Dataset Mixtures

Modern VLA training often mixes demonstrations from different robots, tasks, and source formats. kinodb gives you two paths:

kino merge creates one physical .kdb file.
kino mix and from_mixture() create weighted virtual mixtures.

Physical Merge

Use merge when you want a single file to ship, archive, upload, or train sequentially.

kino merge lift.kdb pusht.kdb aloha.kdb --output combined.kdb

Filter while merging:

kino merge lift.kdb pusht.kdb \
  --output successful.kdb \
  --filter "success = true"

This reads each input episode, applies the optional KQL filter, then writes matching episodes to a new database.

Weighted Mixture CLI

Use mix when you want training-time sampling proportions.

kino mix \
  --source bridge.kdb:0.4 \
  --source aloha.kdb:0.3 \
  --source libero.kdb:0.3

Sample a distribution:

kino mix \
  --source bridge.kdb:0.4 \
  --source aloha.kdb:0.3 \
  --source libero.kdb:0.3 \
  --sample 1000 \
  --seed 42

Weights are relative. 4:3:3 and 0.4:0.3:0.3 are equivalent.

Python Mixtures

from kinodb.torch import from_mixture
from torch.utils.data import DataLoader

dataset = from_mixture(
    {
        "bridge.kdb": 0.4,
        "aloha.kdb": 0.3,
        "libero.kdb": 0.3,
    },
    seed=42,
    image_size=(224, 224),
)

loader = DataLoader(dataset, batch_size=8)

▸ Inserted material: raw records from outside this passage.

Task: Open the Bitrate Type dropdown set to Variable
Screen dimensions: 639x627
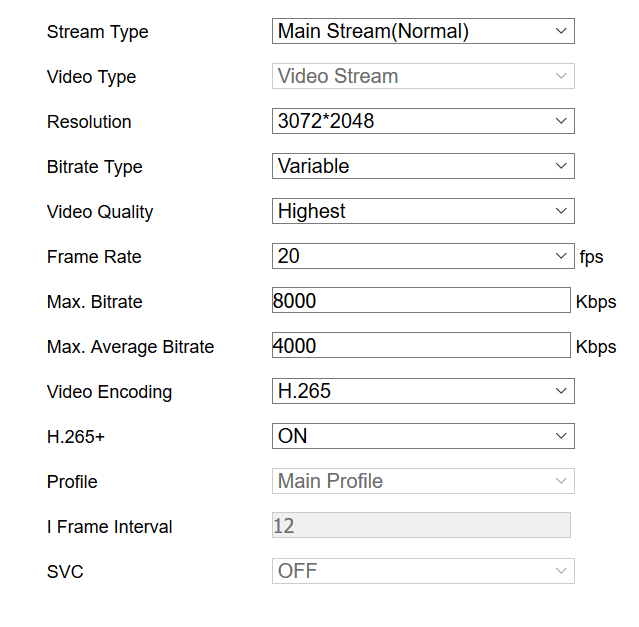Action: click(423, 166)
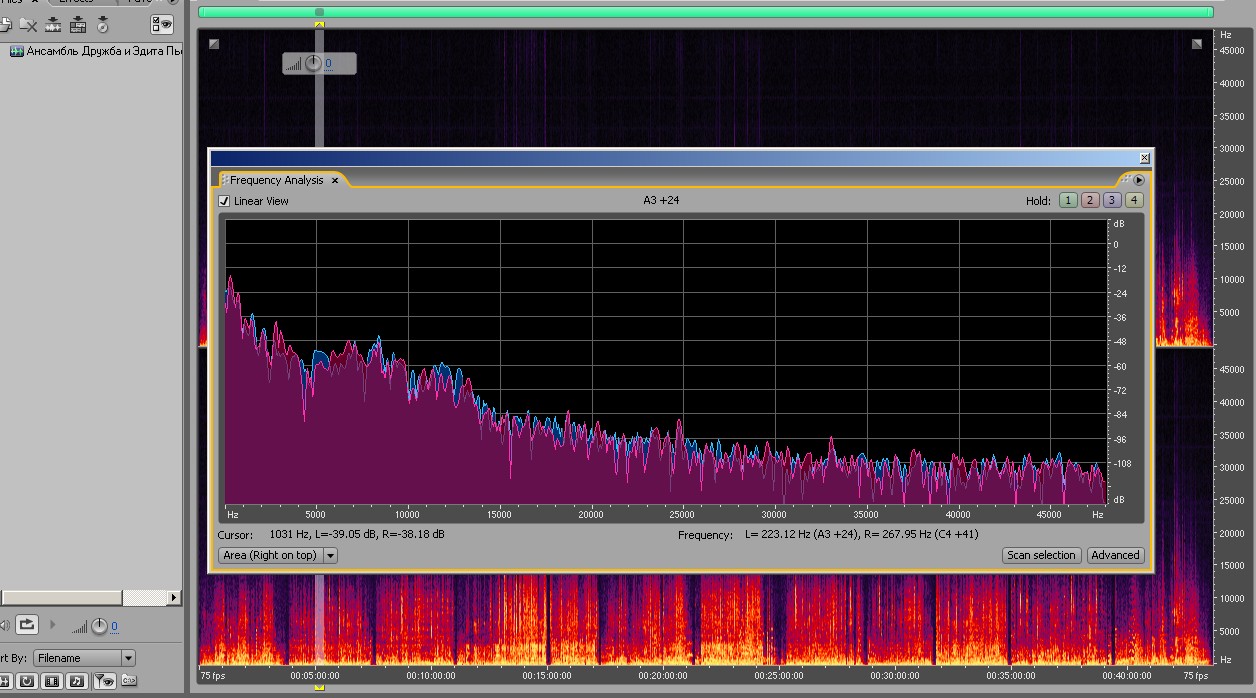The image size is (1256, 698).
Task: Click the Insert Into Multitrack icon
Action: tap(78, 25)
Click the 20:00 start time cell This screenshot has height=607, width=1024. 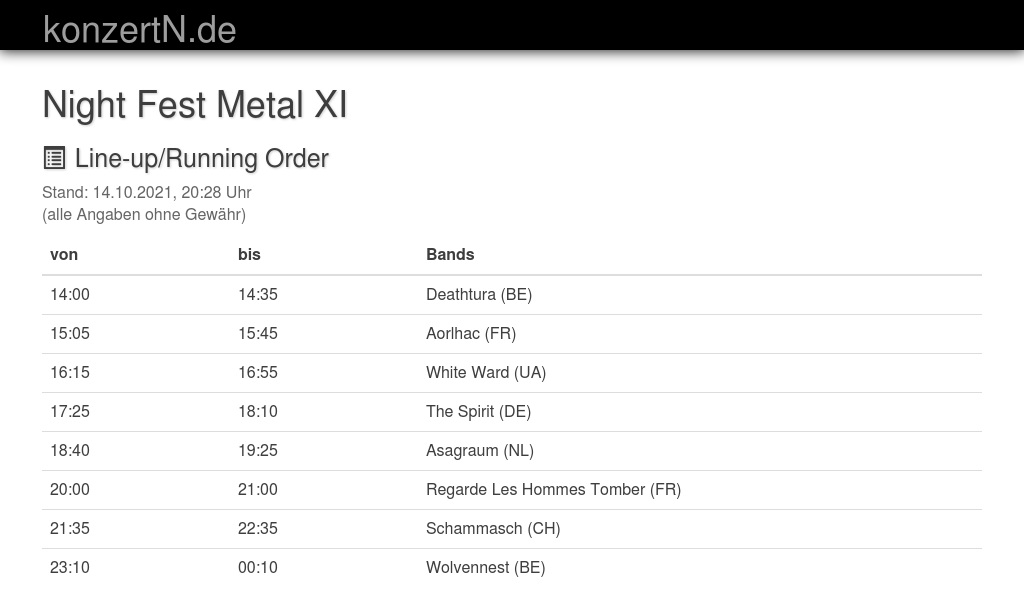coord(70,489)
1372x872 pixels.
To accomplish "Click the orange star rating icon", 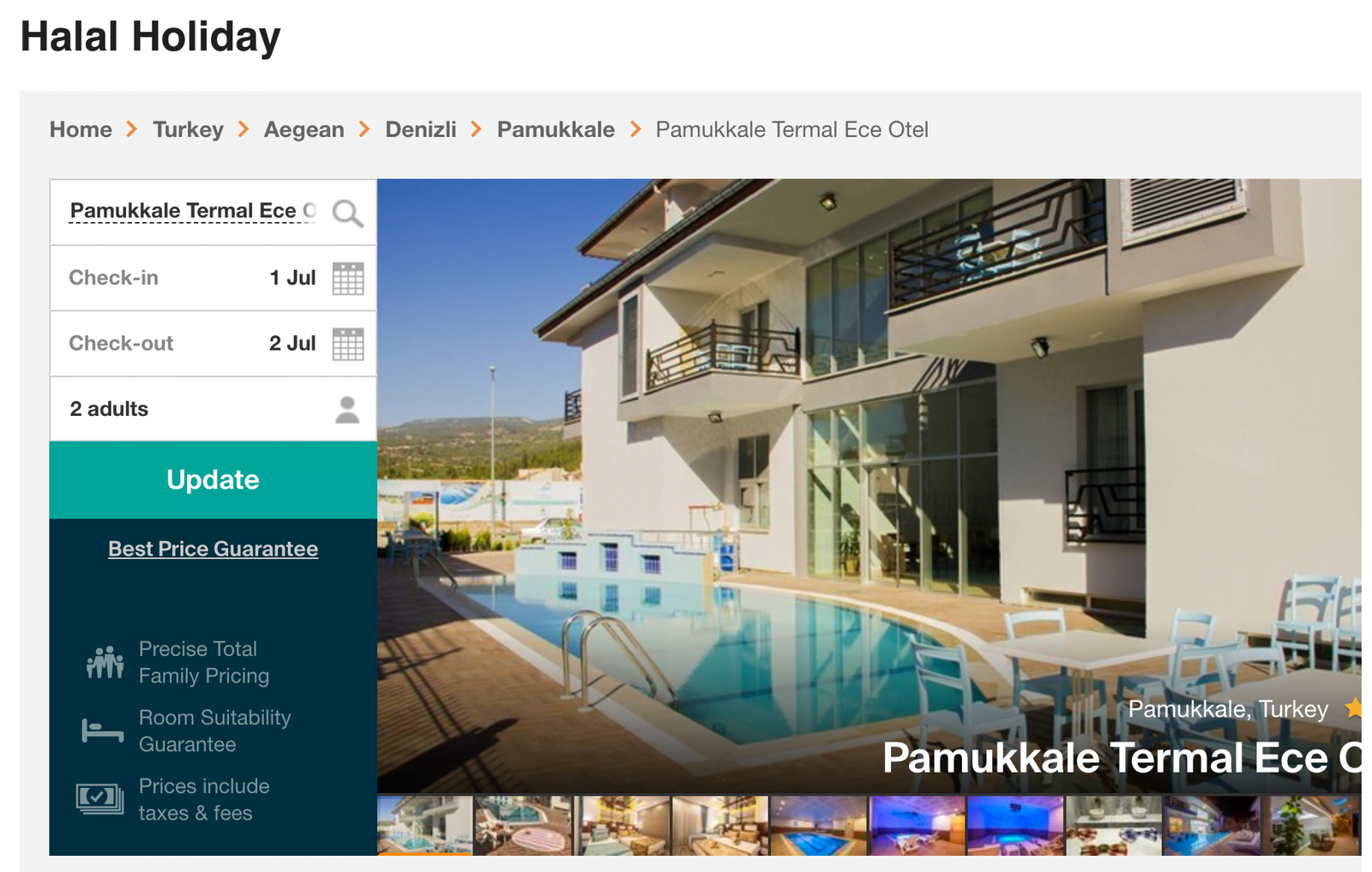I will click(x=1353, y=707).
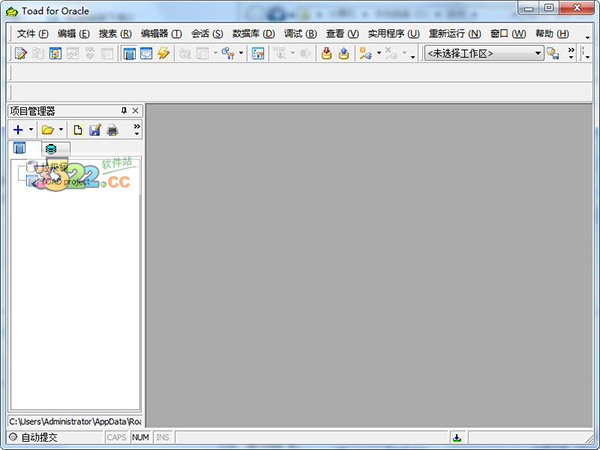Open the 数据库 (D) menu

point(253,34)
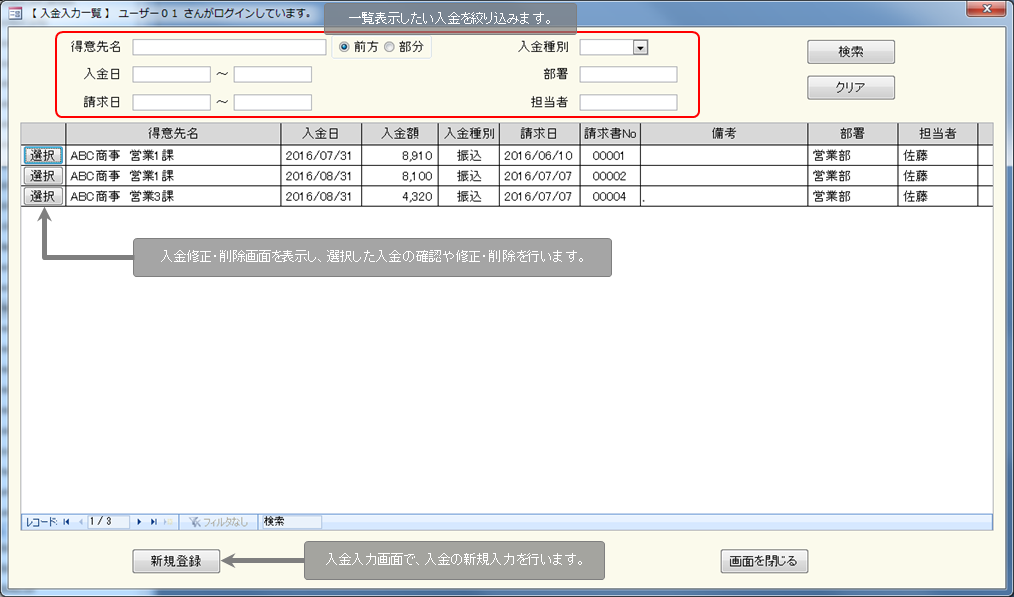
Task: Click the new blank record navigator icon
Action: coord(167,522)
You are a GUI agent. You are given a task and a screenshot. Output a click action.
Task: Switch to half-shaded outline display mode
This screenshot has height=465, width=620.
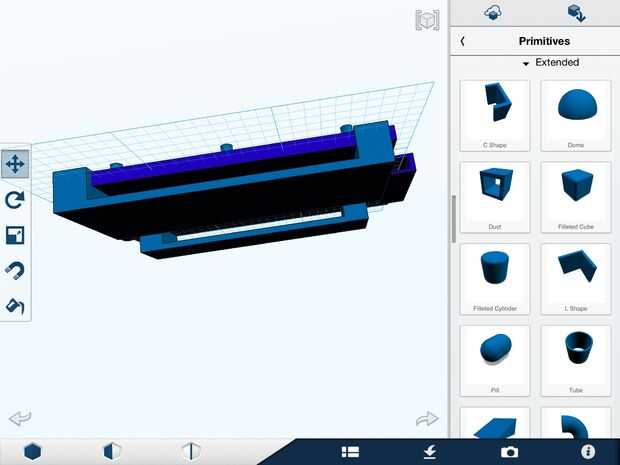(x=112, y=452)
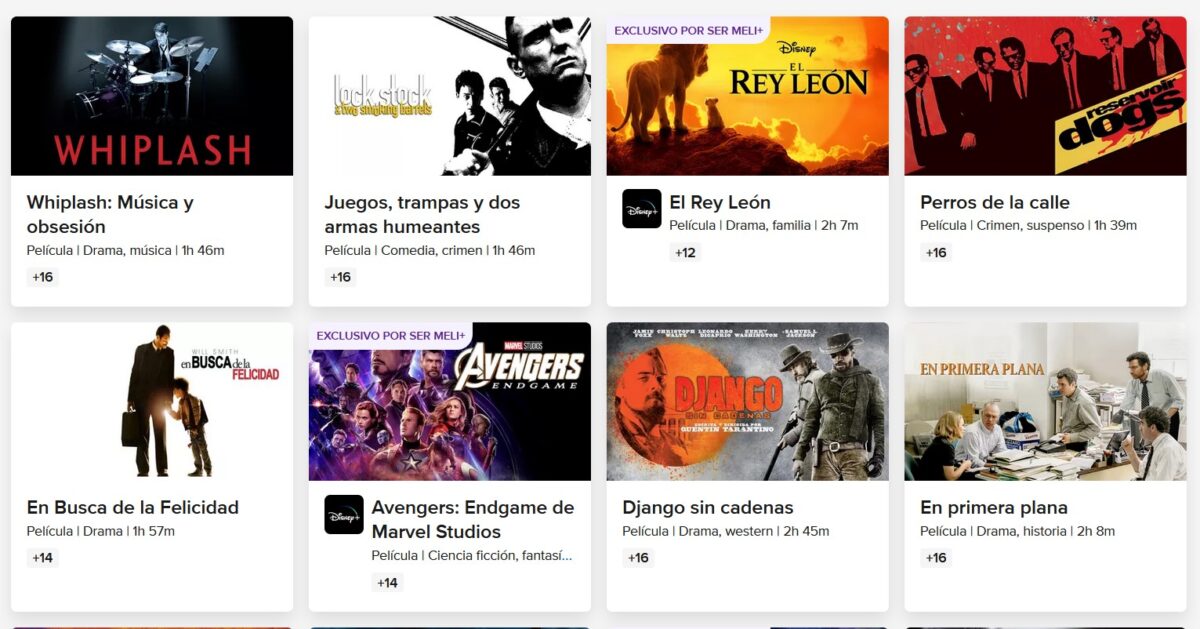Click title Juegos, trampas y dos armas humeantes
Image resolution: width=1200 pixels, height=629 pixels.
(x=422, y=214)
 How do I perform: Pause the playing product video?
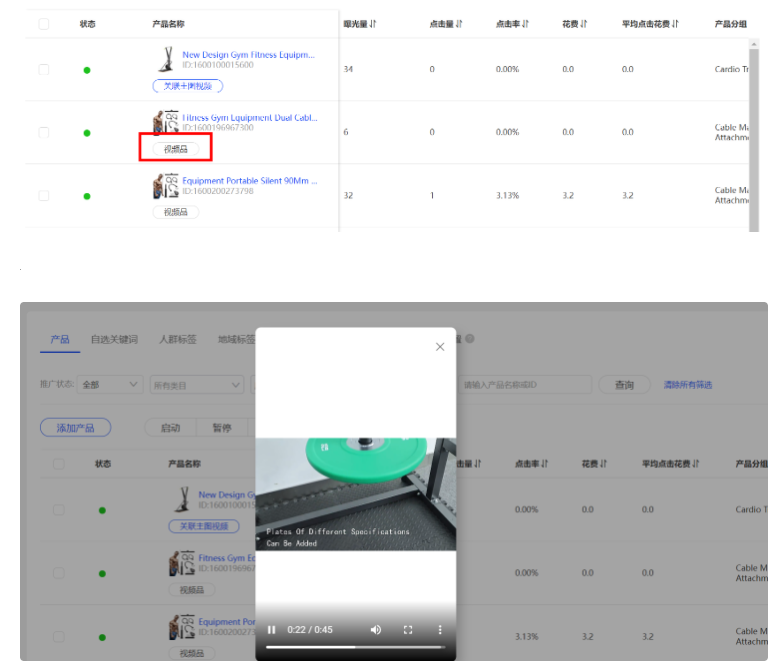click(271, 630)
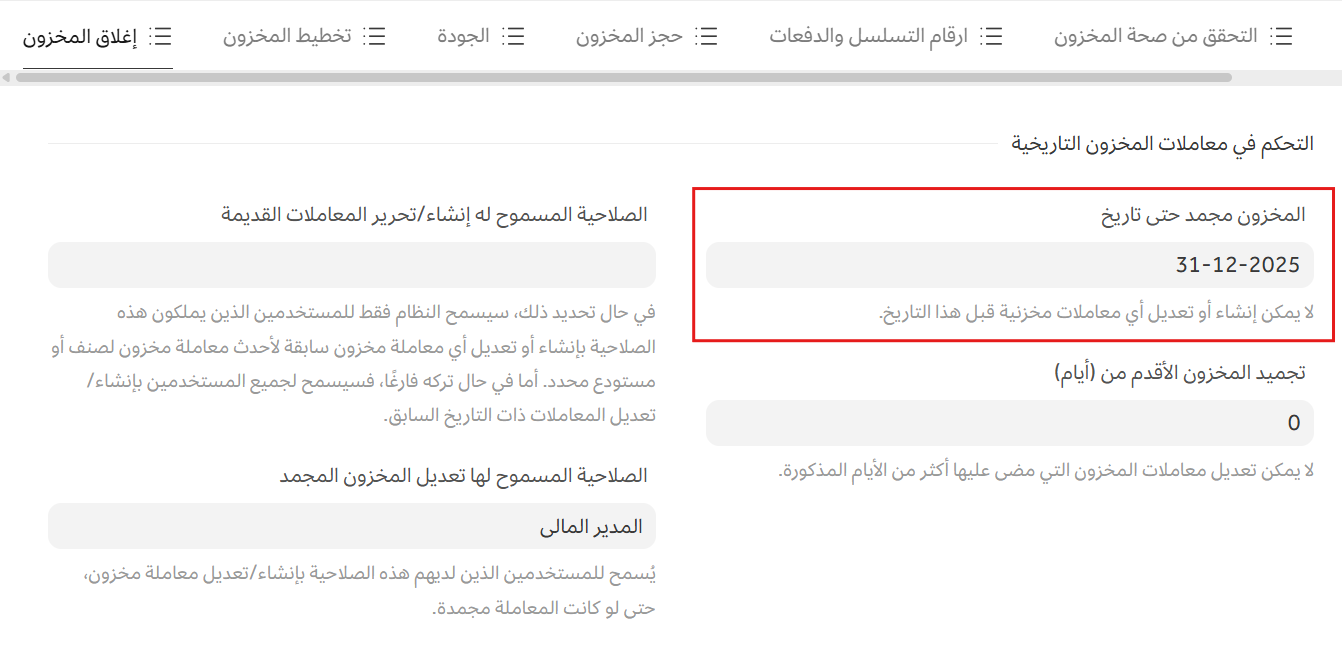Select the إغلاق المخزون tab label
This screenshot has height=655, width=1342.
[x=79, y=37]
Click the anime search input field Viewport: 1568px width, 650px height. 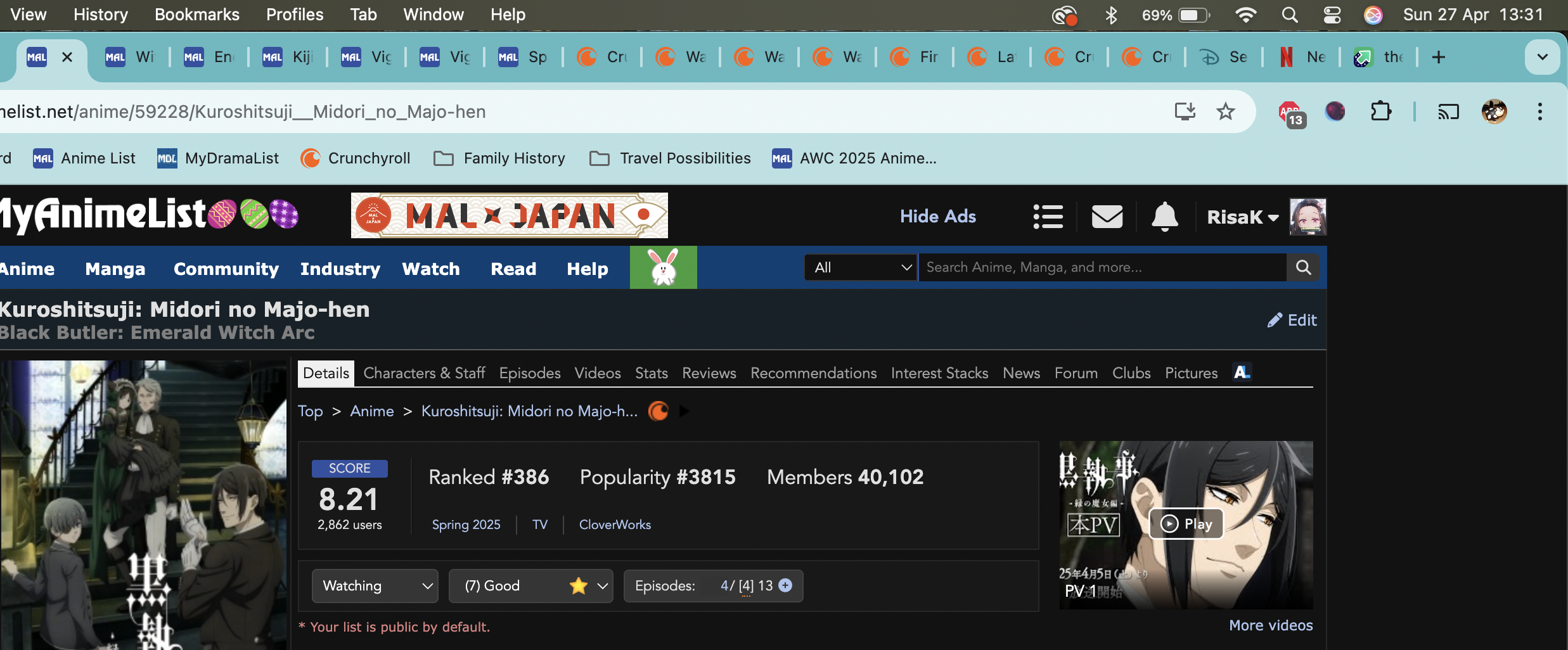click(x=1102, y=267)
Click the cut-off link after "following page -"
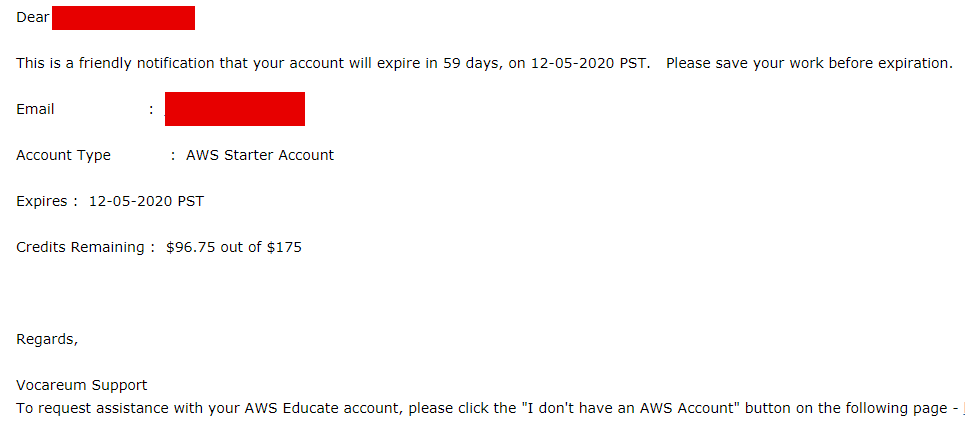 pos(962,408)
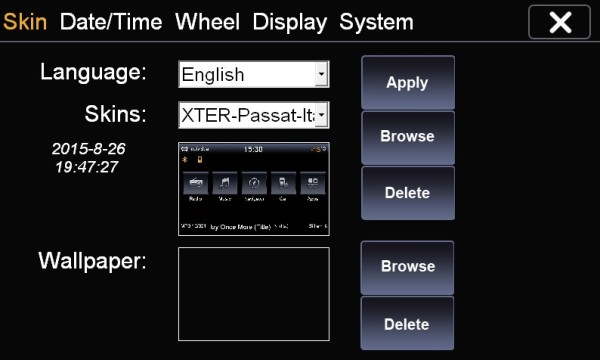Image resolution: width=600 pixels, height=360 pixels.
Task: Click the Radio icon in skin preview
Action: 196,183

Each source can come from a different original format. The training code only sees .kdb.

Rust API

use kinodb_core::Mixture;

let mut mix = Mixture::builder()
    .add("bridge.kdb", 0.4)
    .add("aloha.kdb", 0.3)
    .add("libero.kdb", 0.3)
    .seed(42)
    .build()?;

let episode = mix.sample()?;
let global_episode = mix.read_global(10)?;
let order = mix.weighted_epoch(1000);

Mixed Schema Reality

Different datasets can have different action and state dimensions. The experiment history hit this directly when mixing PushT (action_dim = 2) with ALOHA (action_dim = 14): raw torch.stack fails unless the collate function pads or batches by schema.

Common strategies:

Strategy	When to use
Pad state/action vectors to max dimension	One model with source-aware masks
Bucket by schema	Multi-embodiment training with separate heads
Train separate adapters	Different embodiments have genuinely different action spaces
Physical merge only same-schema data	Simplest archival/distribution path

kinodb preserves dimensions and metadata; it does not hide schema differences from your model.

When To Merge vs Mix

Use case	Pick
Publish one converted dataset	`kino merge`
Build a filtered release split	`kino merge --filter`
Match OpenVLA-style source proportions	`kino mix` or `from_mixture()`
Change ratios between runs	virtual mixture
Maximize sequential reads from one file	physical merge